De la Chine aux États-Unis, la génération Z développe un sentiment commun de défaitisme économique qui explique sa résistance à la culture de l'agitation et à l'épuisement.
Paige West et Luo Huazhong vivent à des milliers de kilomètres l'une de l'autre, respectivement aux États-Unis et en Chine. Mais l'année dernière, ils sont arrivés à la même conclusion : La seule façon d'avancer était de faire le strict minimum.
West venait d'obtenir son diplôme universitaire et avait commencé à travailler comme analyste des transports à Washington, D.C., un emploi et une vie qu'elle avait toujours envisagés pour elle-même.
"Je faisais de mon mieux, j'assistais à des formations supplémentaires et j'envisageais de rejoindre des organisations en dehors du travail qui m'aideraient à donner un coup de pouce à ma carrière", explique West, 24 ans. "Je voulais gravir les échelons de l'entreprise pour toujours".

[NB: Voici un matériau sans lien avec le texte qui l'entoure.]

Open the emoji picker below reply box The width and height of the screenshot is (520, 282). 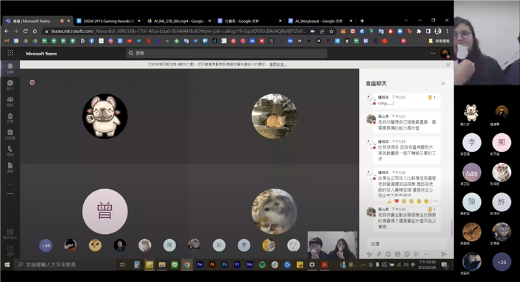(388, 254)
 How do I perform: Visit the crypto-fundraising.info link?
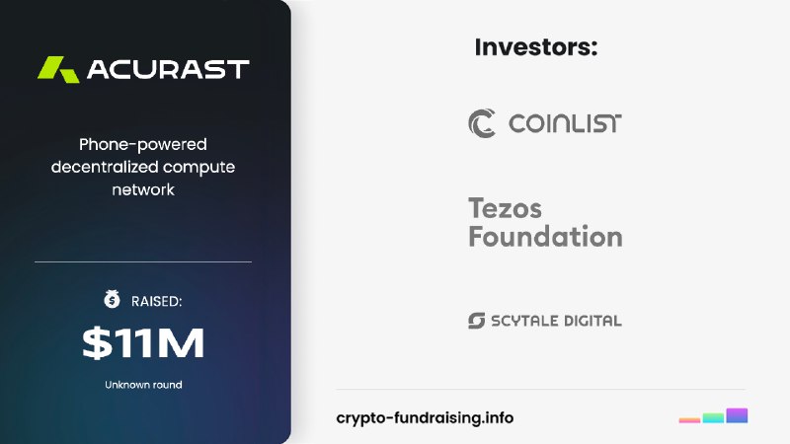[x=425, y=417]
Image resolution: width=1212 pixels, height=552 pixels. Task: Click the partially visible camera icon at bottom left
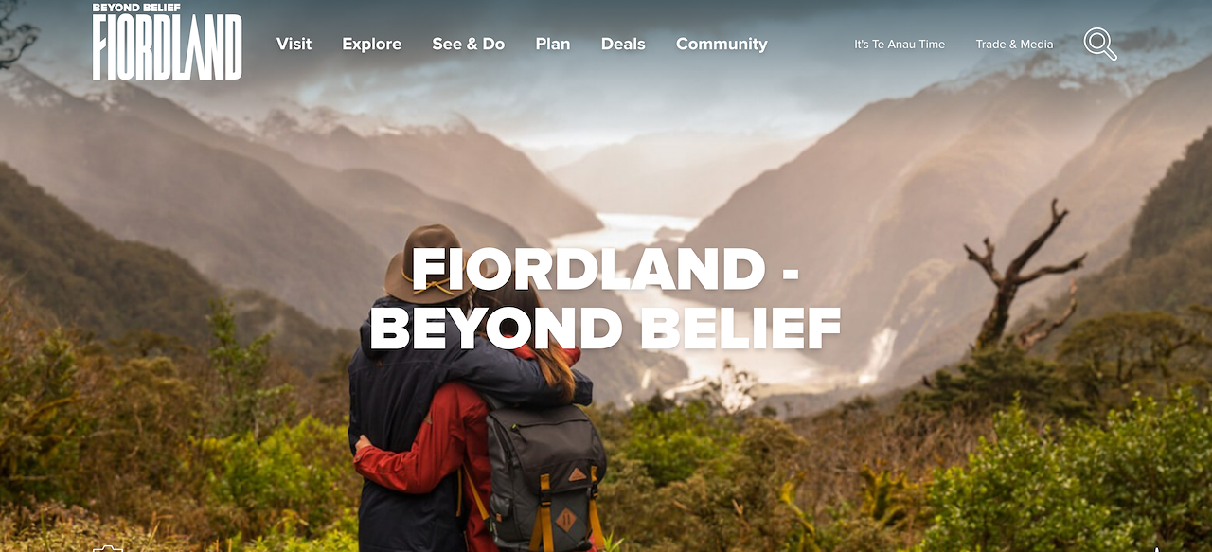108,548

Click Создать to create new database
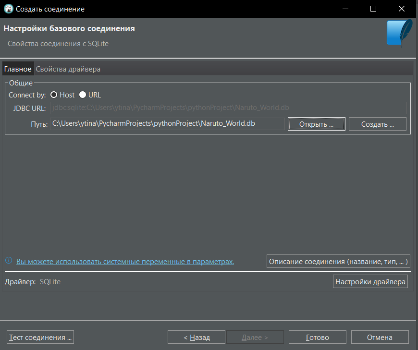coord(378,124)
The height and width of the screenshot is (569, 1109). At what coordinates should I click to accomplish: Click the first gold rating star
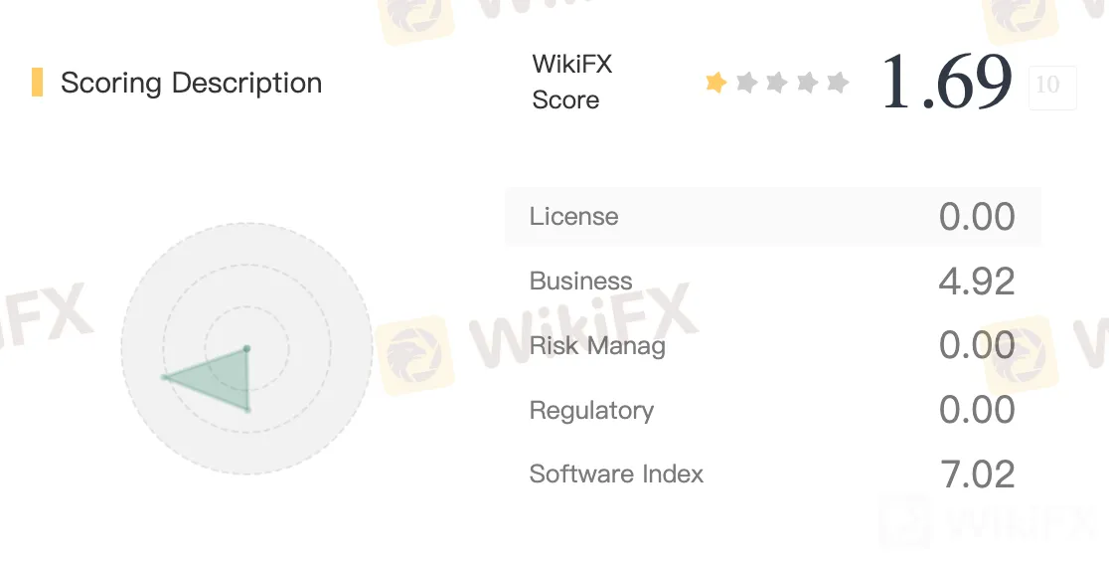coord(715,83)
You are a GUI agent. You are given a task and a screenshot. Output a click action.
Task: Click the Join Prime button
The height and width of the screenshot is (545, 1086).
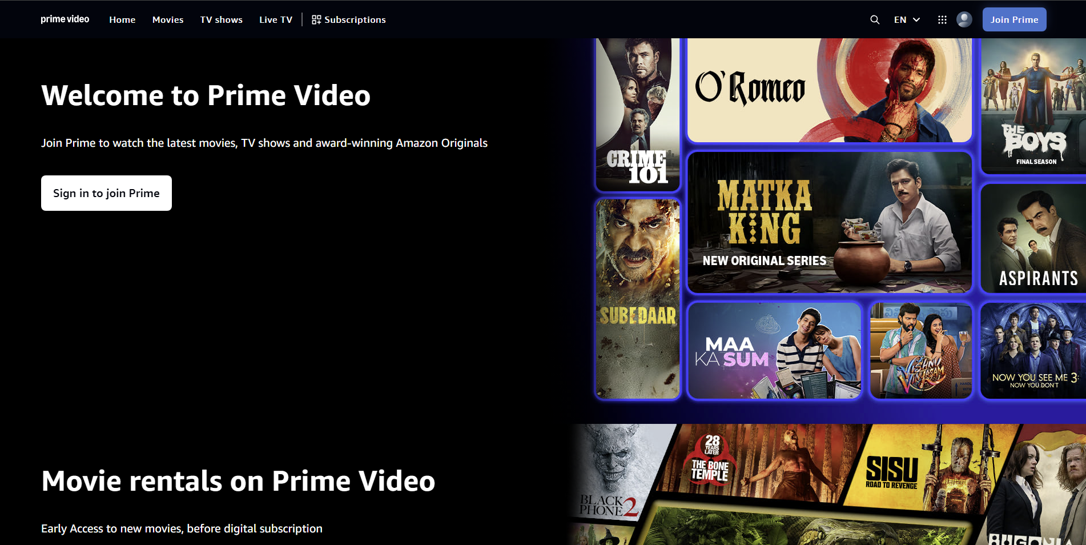click(x=1014, y=19)
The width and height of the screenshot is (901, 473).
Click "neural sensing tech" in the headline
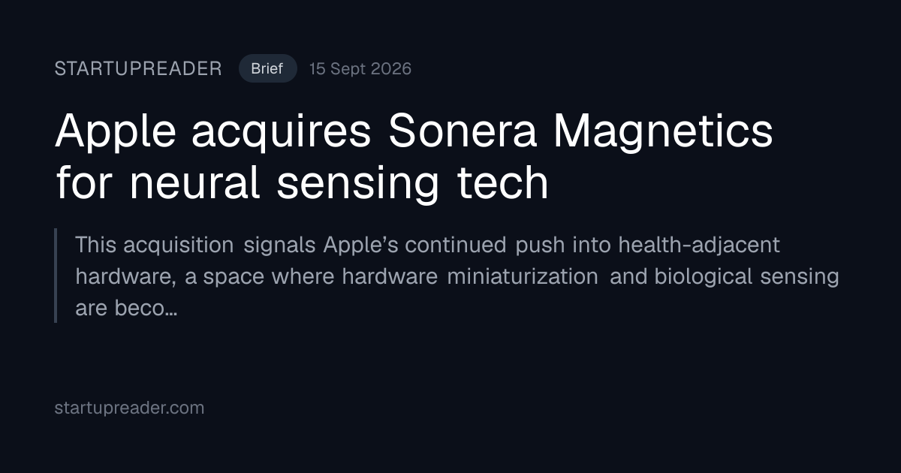coord(339,182)
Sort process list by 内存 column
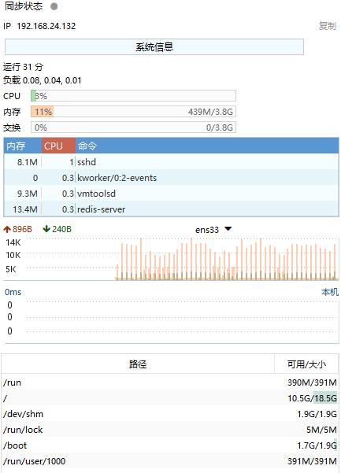The width and height of the screenshot is (341, 473). click(x=23, y=146)
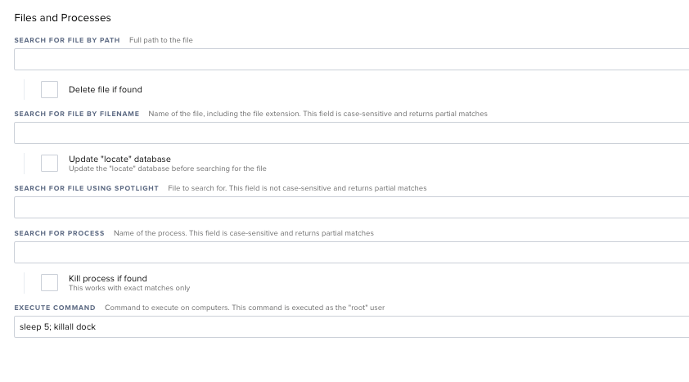Image resolution: width=689 pixels, height=382 pixels.
Task: Activate the Search for Process text field
Action: [x=352, y=253]
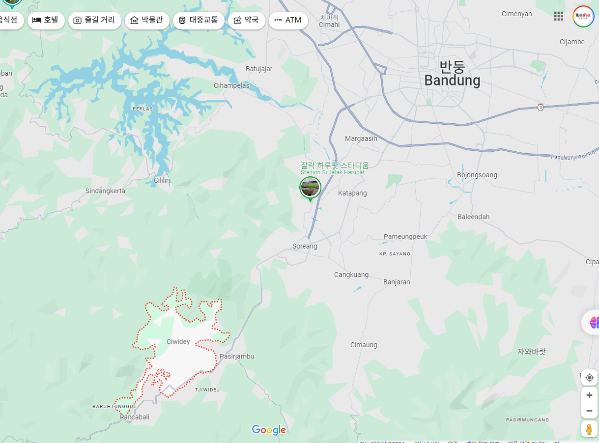Click the Ciwidey label inside the dotted boundary
Viewport: 599px width, 443px height.
click(178, 342)
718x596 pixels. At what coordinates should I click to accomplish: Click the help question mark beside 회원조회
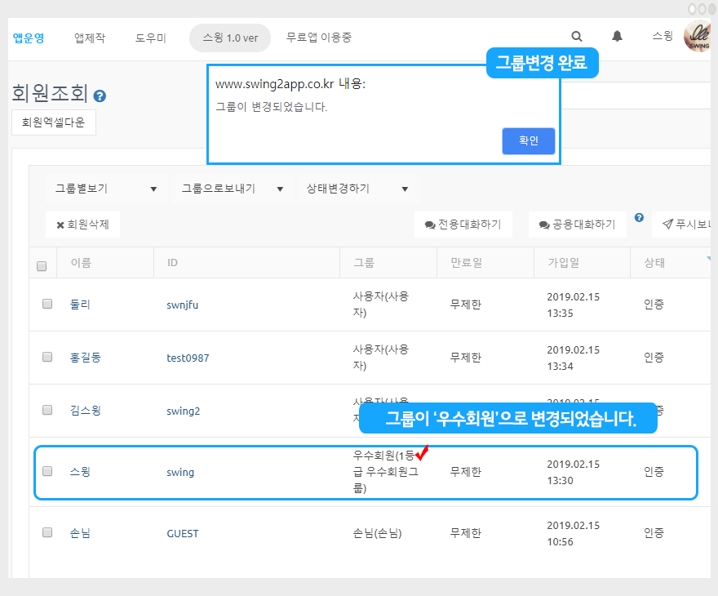(100, 96)
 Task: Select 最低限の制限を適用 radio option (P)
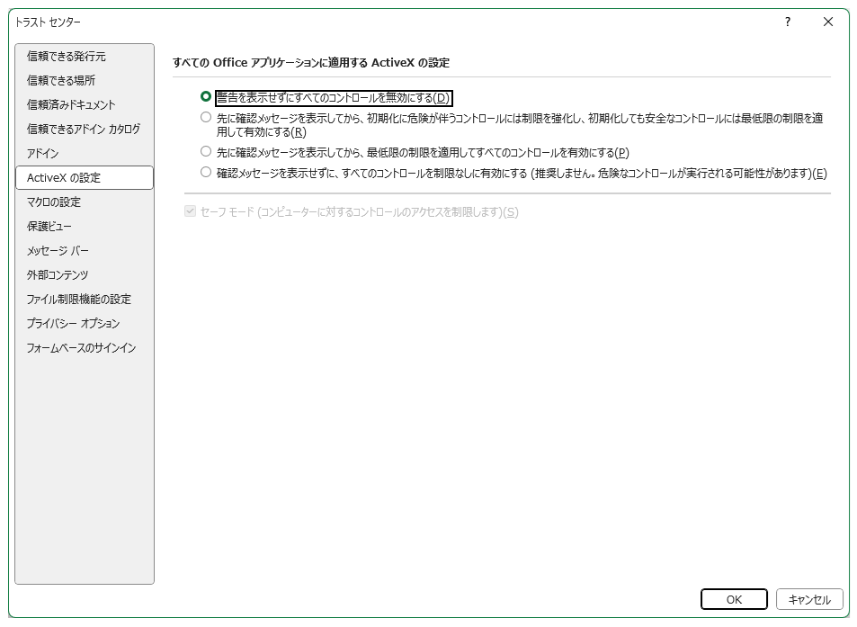tap(206, 152)
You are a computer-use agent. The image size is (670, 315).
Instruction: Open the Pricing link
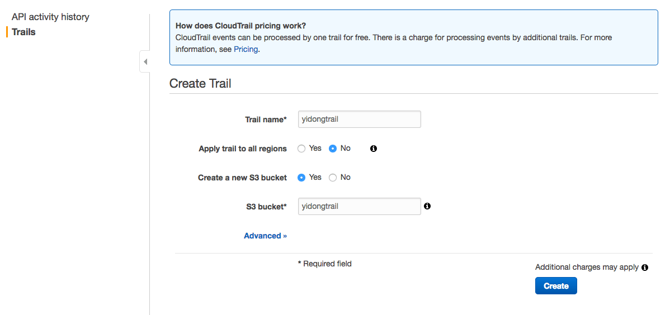246,49
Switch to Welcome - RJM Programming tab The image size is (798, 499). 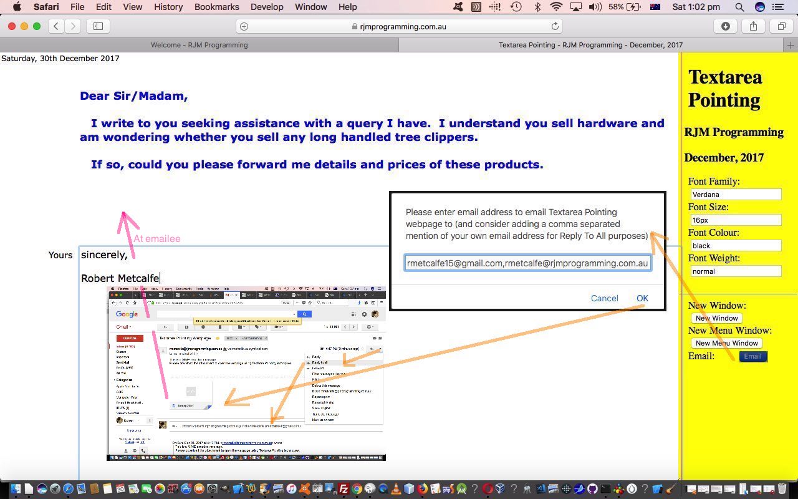[200, 45]
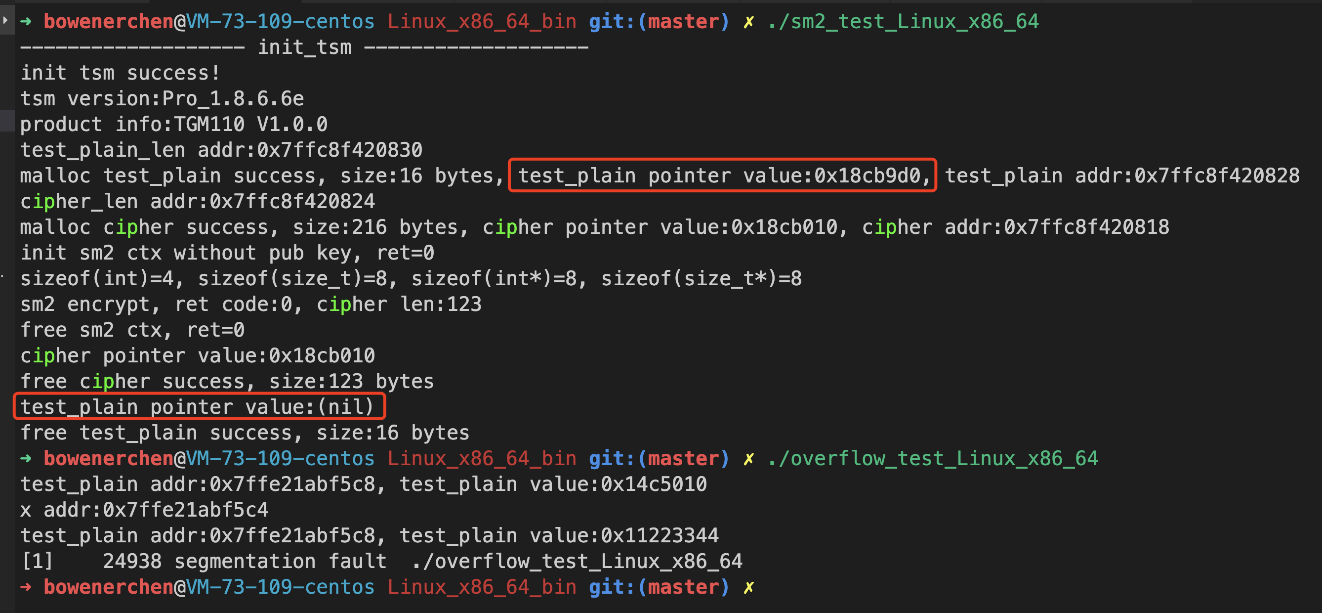Click the red prompt arrow on last line
This screenshot has width=1322, height=613.
[26, 587]
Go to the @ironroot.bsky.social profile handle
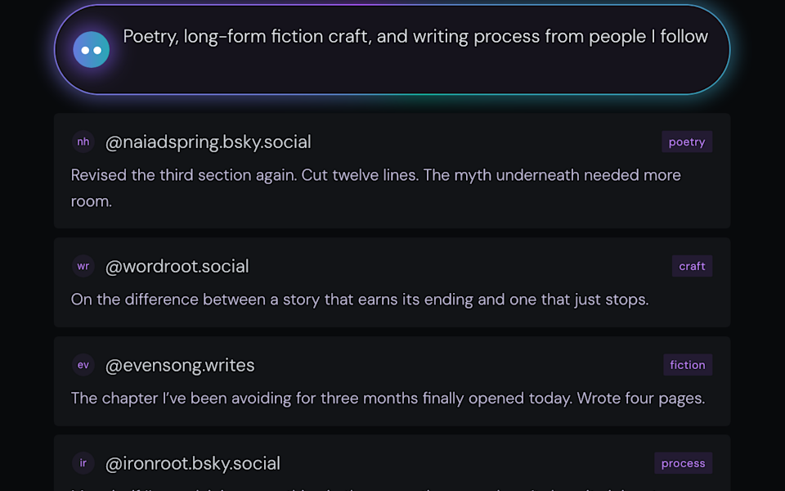785x491 pixels. point(193,463)
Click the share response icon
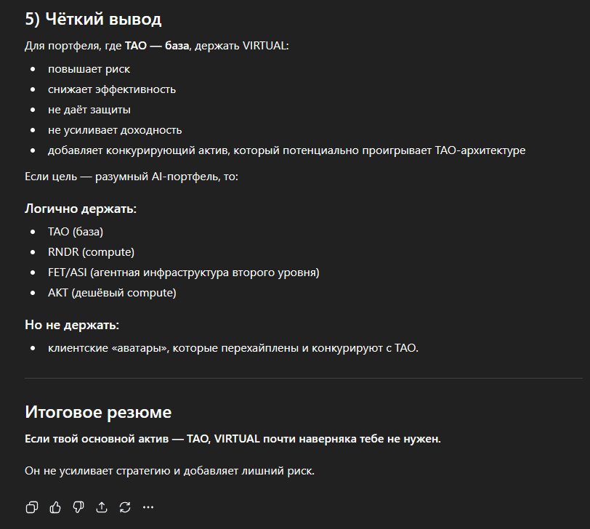Viewport: 590px width, 529px height. (x=102, y=507)
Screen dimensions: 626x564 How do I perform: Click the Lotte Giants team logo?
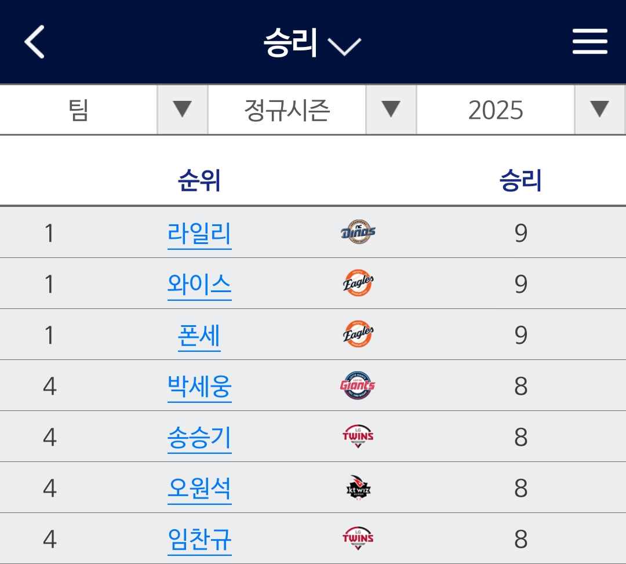358,385
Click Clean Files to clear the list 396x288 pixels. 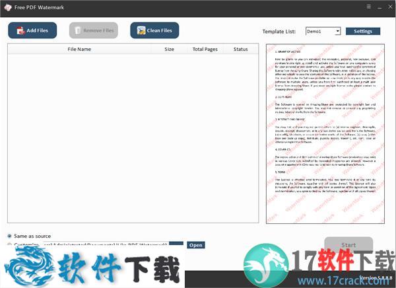[x=154, y=30]
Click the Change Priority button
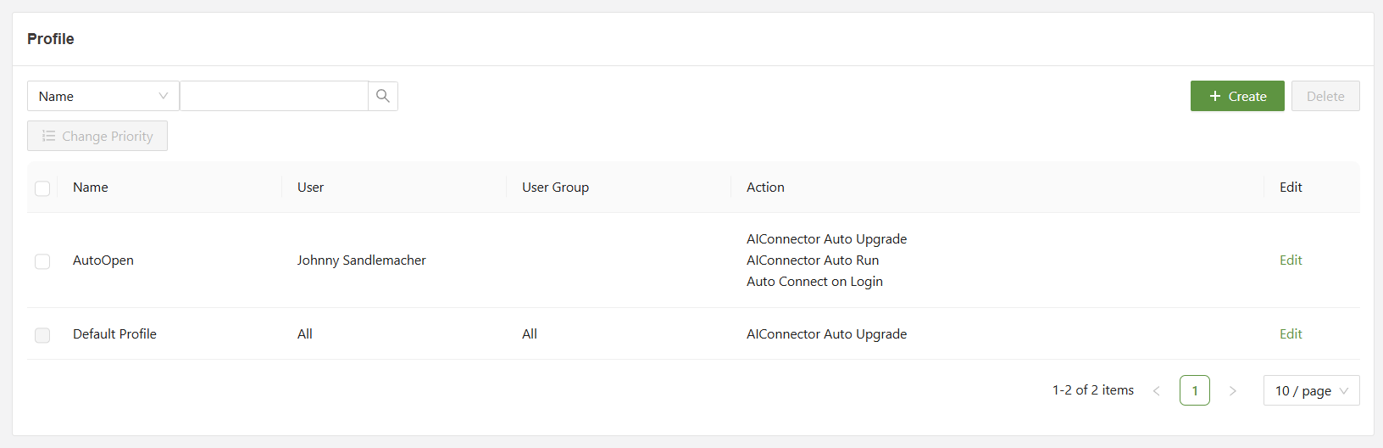Viewport: 1383px width, 448px height. (97, 136)
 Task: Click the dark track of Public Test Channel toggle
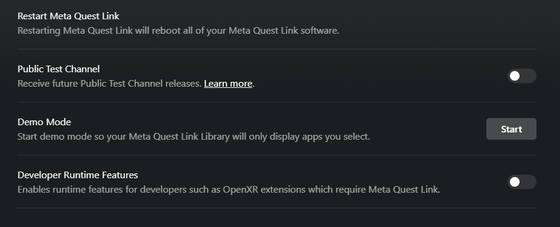[528, 76]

Mais West a déclaré que les longues heures de travail et la pression de la performance au travail ont commencé à la rendre anxieuse. Elle a commencé à perdre le sommeil, à avoir des nausées et à perdre ses cheveux.
C'est à ce moment-là qu'elle a "quitté tranquillement" son emploi, un processus qu'elle décrit comme un abandon de la course à l'emploi et un travail juste suffisant pour recevoir son chèque de paie. "J'ai décidé d'aller travailler 40 heures par semaine. C'est tout", dit-elle. Après avoir démissionné discrètement pendant quelques mois, West a officiellement quitté son emploi l'année dernière et a depuis fait du travail en freelance et est devenue créatrice sur YouTube.
En 2016, Luo a réalisé à son tour qu'un emploi ne le comblerait pas. Luo avait travaillé dans une usine dans la province centrale du Sichuan en Chine, ce qui lui donnait l'impression d'être "engourdi, comme une machine", a déclaré Luo, maintenant dans la trentaine, au New York Times l'année dernière. Luo a quitté son emploi et a passé les cinq années suivantes à parcourir la Chine à vélo, à faire des petits boulots et à lire de la philosophie. Il a ensuite baptisé son mode de vie "couché à plat" et a mis en ligne, en avril 2021, un manifeste intitulé "Le couché à plat est la justice".
Le message, que les autorités ont depuis retiré de l'internet chinois, comprenait une photo de Luo allongé sur son lit dans une pièce peu décorée aux rideaux tirés. "S'allonger est mon mouvement philosophique. Ce n'est qu'en s'allongeant à plat que l'homme peut devenir la mesure de toutes choses", a-t-il écrit.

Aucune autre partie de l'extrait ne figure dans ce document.